= Data to process =
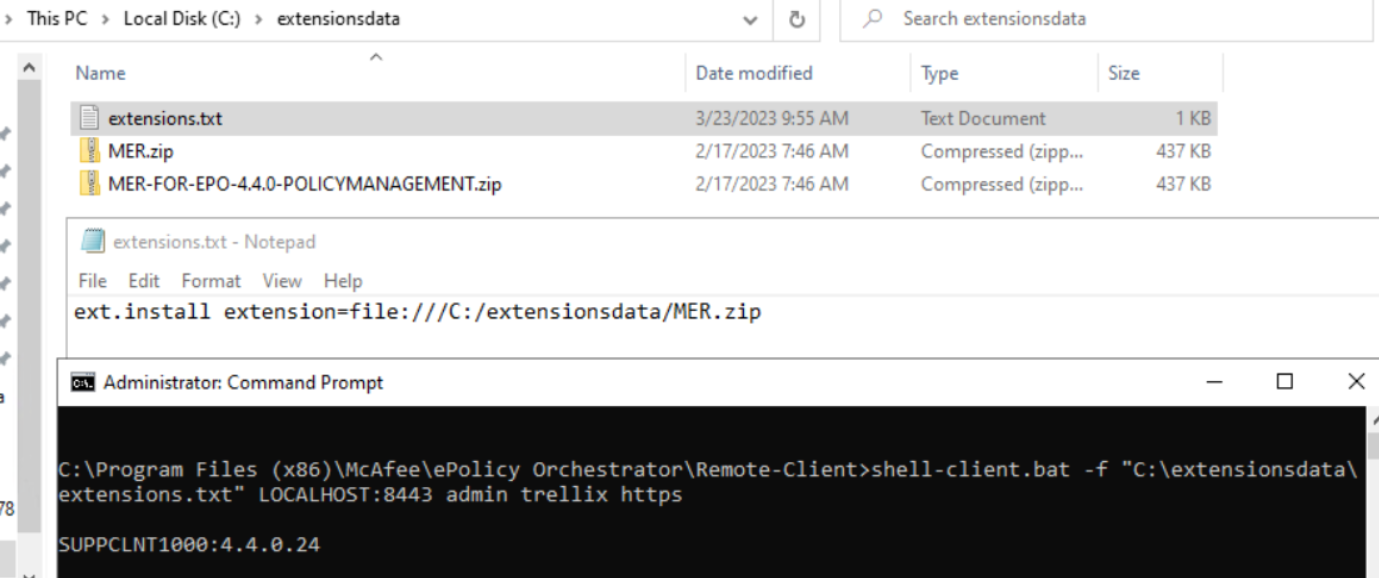Sort files by the Size column header

(x=1125, y=72)
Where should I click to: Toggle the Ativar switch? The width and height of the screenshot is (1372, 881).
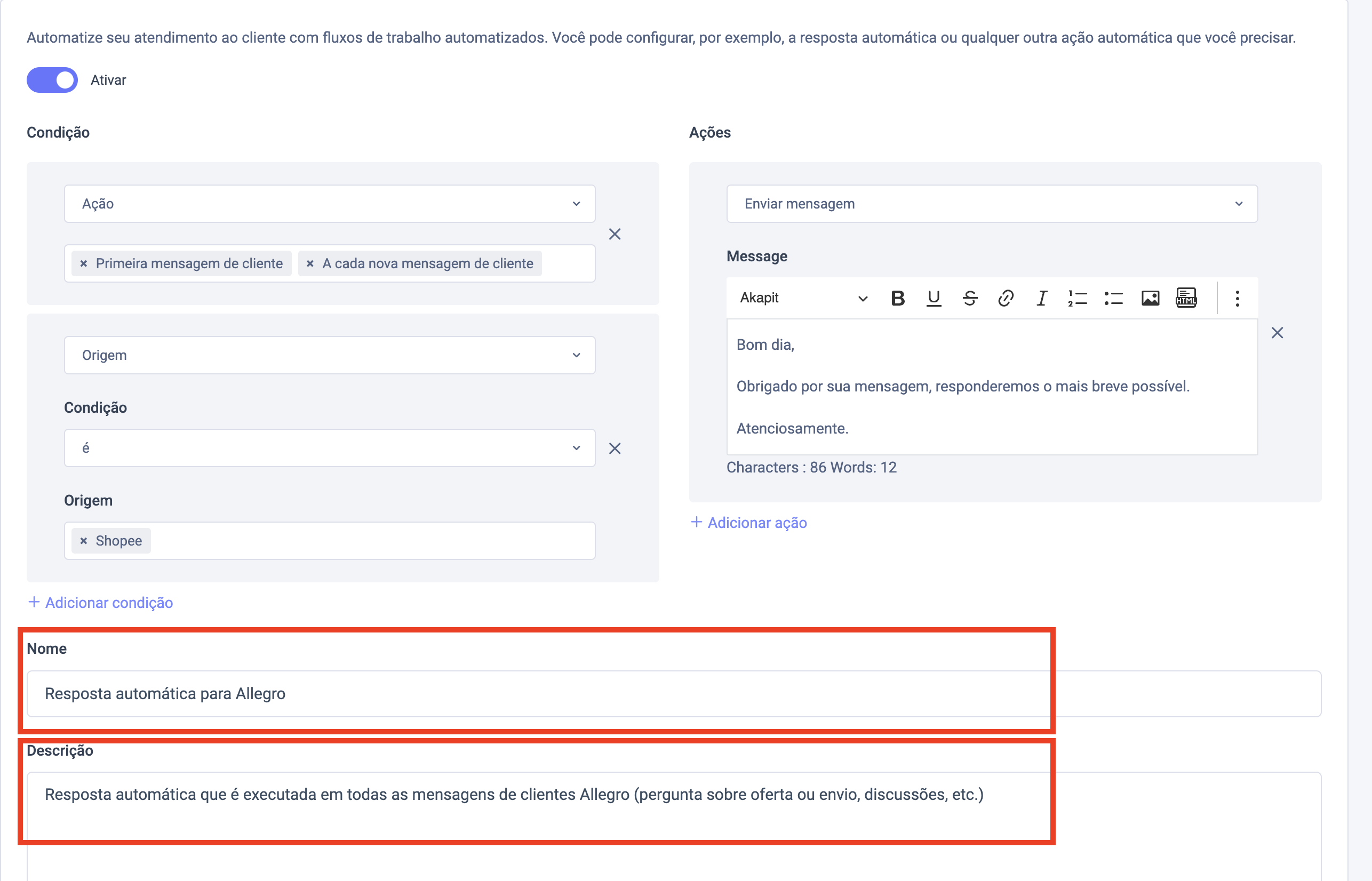click(x=52, y=80)
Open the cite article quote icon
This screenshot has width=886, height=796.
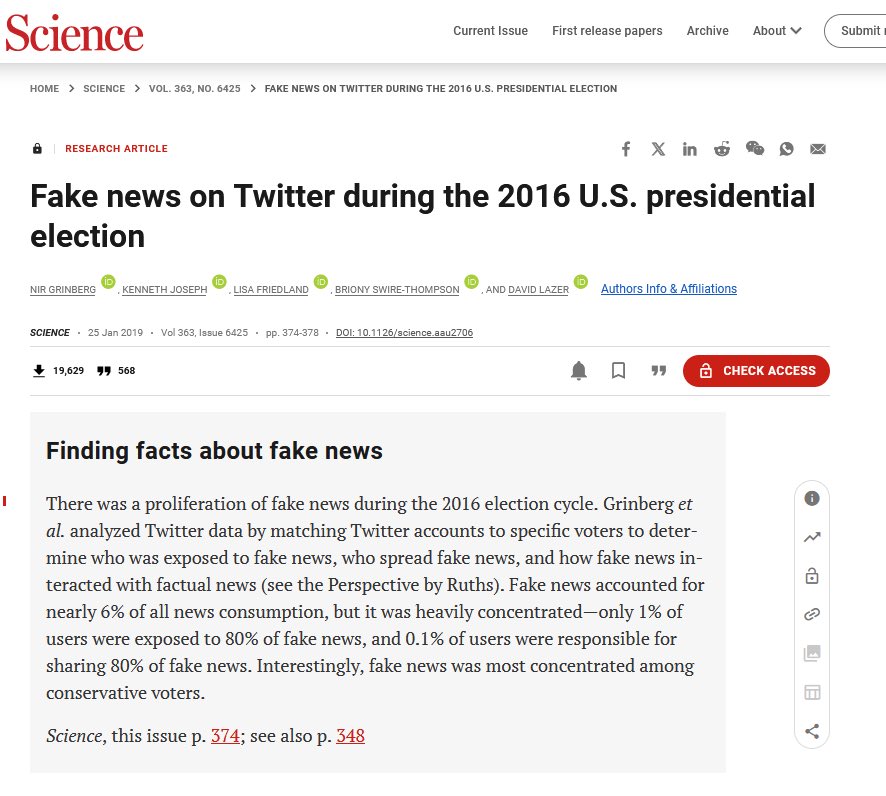pos(658,371)
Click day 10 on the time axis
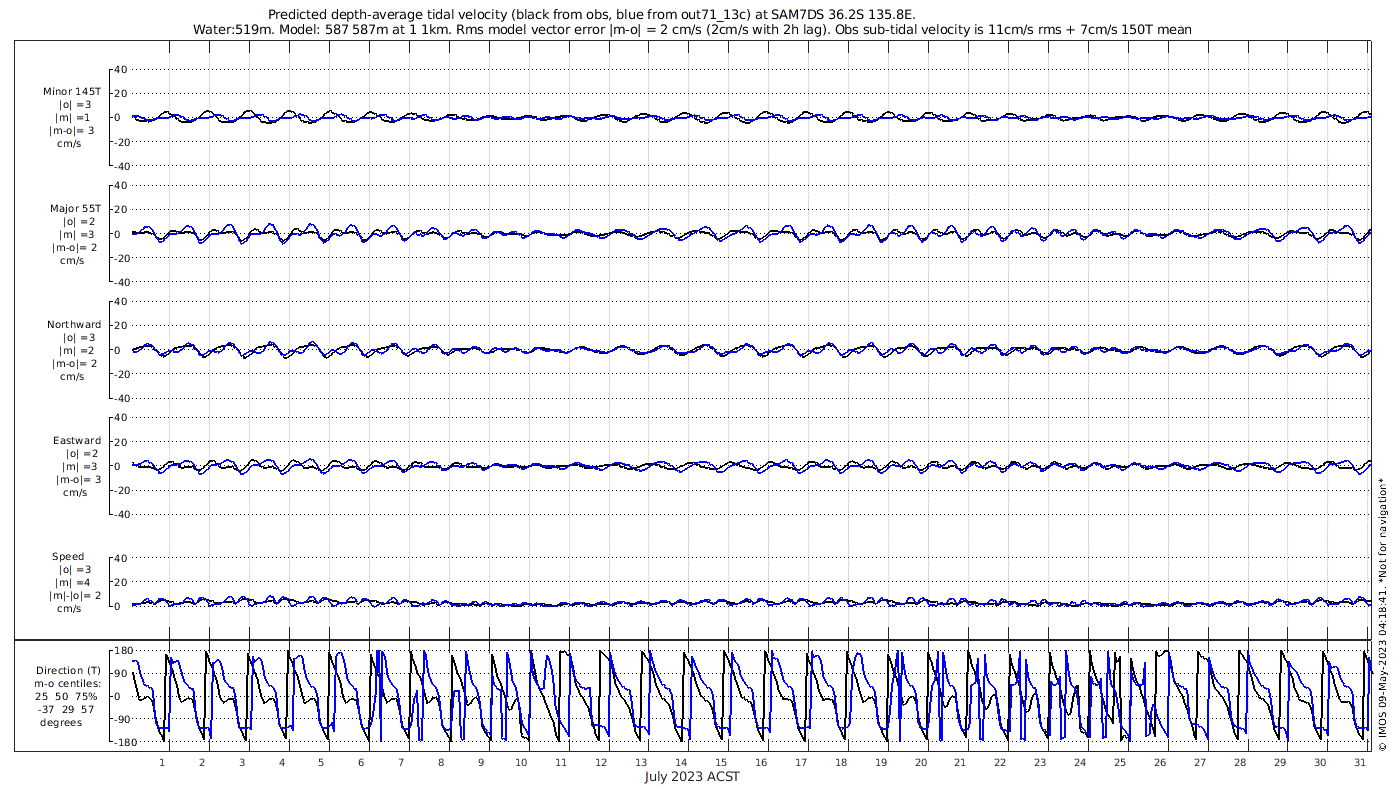The width and height of the screenshot is (1400, 800). [520, 762]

= Your task =
Please arrange the data above as a Markdown table with two columns, Row and Line, numbering each non-blank line. Leave out blank lines and the pictures.

= Finished task =
| Row | Line |
|---|---|
| 1 | Sort files by the Size column header |
| 2 | (x=1125, y=72) |
| 3 | Where should I click to: Toggle the Ativar switch? The width and height of the screenshot is (1372, 881). |
| 4 | click(x=52, y=80) |
| 5 | Open the cite article quote icon |
| 6 | This screenshot has width=886, height=796. |
| 7 | pos(658,371) |
| 8 | Click day 10 on the time axis |
| 9 | The width and height of the screenshot is (1400, 800). [520, 762] |